**Text shown**
━━━━━━━━━━━━━━━━
4) The FBI has not released any physical evidence linking Ivins to the
attacks or defined a motive.

After obtaining three warrants to search the Ivins home starting in
October 2007, the FBI never found a single anthrax spore there -
though scientists say the kind of airborne anthrax used in the
mailings would have clung to any objects it came in contact with.

Nor were they able to place Ivins near the Princeton, NJ, mailbox from
which all the lethal anthrax letters were mailed - though they noted
that a Kappa Kappa Gamma chapter kept its rush materials, initiation
robes and other property 100 yards from where the anthrax letters were
sent.

Ivins passed two polygraph tests - one administered after the attacks
and another when he became a suspect, according to his lawyer. He also
submitted a writing sample that, Kemp said, did not implicate him.

Co-workers said Ivins stood to gain only $2,000 for a patent and
minimal royalties from drug companies for the vaccine he helped
produce.

"There is not one substantial motive," Andrews said.

In 2003, USAMRIID implemented a Personnel Reliability Program, with
employees undergoing psychiatric evaluations, financial background
checks and full medical exams. If Ivins had psychological issues, the
Army never flagged them - and instead deemed him capable of working
with biological weapons.

5) The FBI investigation was filled with inconsistencies and bordered
on harassment.
━━━━━━━━━━━━━━━━
**Source material**

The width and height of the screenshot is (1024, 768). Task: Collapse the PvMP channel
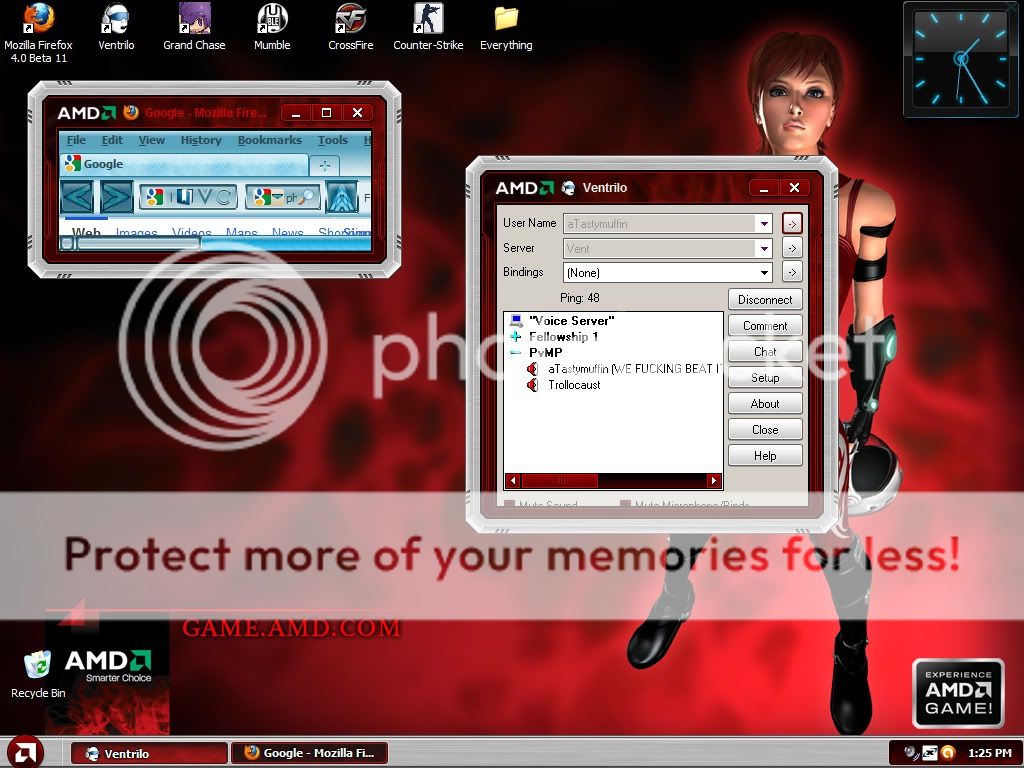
━━━━━━━━━━━━━━━━
**Activities**
**a)** In the passage on the Ivins anthrax investigation, how far from where the anthrax letters were sent did a Kappa Kappa Gamma chapter keep its property?
**b)** Decide whether each statement agrees with the passage on the Ivins anthrax investigation, and support each yes or no with a quotation from it: (i) The FBI obtained three warrants to search the Ivins home. (ii) Ivins failed one of his polygraph tests. (iii) Co-workers said Ivins stood to gain $20,000 for a patent.
**c)** Extend the passage on the Ivins anthrax investigation, starting after its final line.
The listing comes from a separate source and is unrelated to the passage.

**Answers below**
**a)** 100 yards.

**b)**
(i) Yes: "After obtaining three warrants to search the Ivins home starting in October 2007"
(ii) No: "Ivins passed two polygraph tests"
(iii) No: "Co-workers said Ivins stood to gain only $2,000 for a patent"

**c)**
The FBI claims Ivins was a suspect since early 2007, but they waited
until July 23, 2008, to gather DNA evidence from him, delayed
examining records showing Ivins' late nights spent in the lab, and
waited years to swab the mailbox in Princeton.

They also allowed Ivins to have full access to the anthrax labs until
November 2007.

Scientists at USAMRIID said the FBI was aggressively pursuing other
suspects two months before Ivins killed himself.

In April 2007, the FBI sent Ivins a letter saying he was "not a target
of the investigation" and said it was investigating 42 people who had
access to RMR-1029 at the Battelle labs in Ohio, Kemp said.

Once they identified him as a suspect, the FBI investigators
conspicuously tailed Ivins for six months before he killed himself,
two neighbors of Ivins told The Post. They sat outside his house in
their cars and rented the house next door for stakeouts.

After three months under surveillance, Ivins hired a lawyer, Kemp, to
whom he complained that agents had approached his adopted twins,
Amanda and Andy, both 24. Ivins said they offered Andy $2.5 million
and a sports car for information on his father, friends confirm.

To Amanda, they showed pictures of anthrax victims and said, "Look at
what your father did," according to Kemp. The FBI denied this.

Friends said agents took Ivins' wife, Diane, and the children to
hotels where they grilled them for hours.

"Most people in Fort Detrick believe that [the FBI was] just going
after the weakest link," said Dr. W. Russell Byrne, Ivins' supervisor
between 1998 and 2000. "It looked like an organized effort in
intimidation."

Co-workers of Ivins' were warned by USAMRIID officials not to speak
with Ivins in his office, and he was told that he couldn't participate
in work activities or parties. His friends say it was the last straw
for a man who relied on work for his social life.

Since the investigation against Ivins began, workers at USAMRIID have
been forced to sign confidentiality agreements.

FBI spokeswoman Debbie Weierman said: "The FBI is still handling
administrative business and closing the loop on outstanding issues.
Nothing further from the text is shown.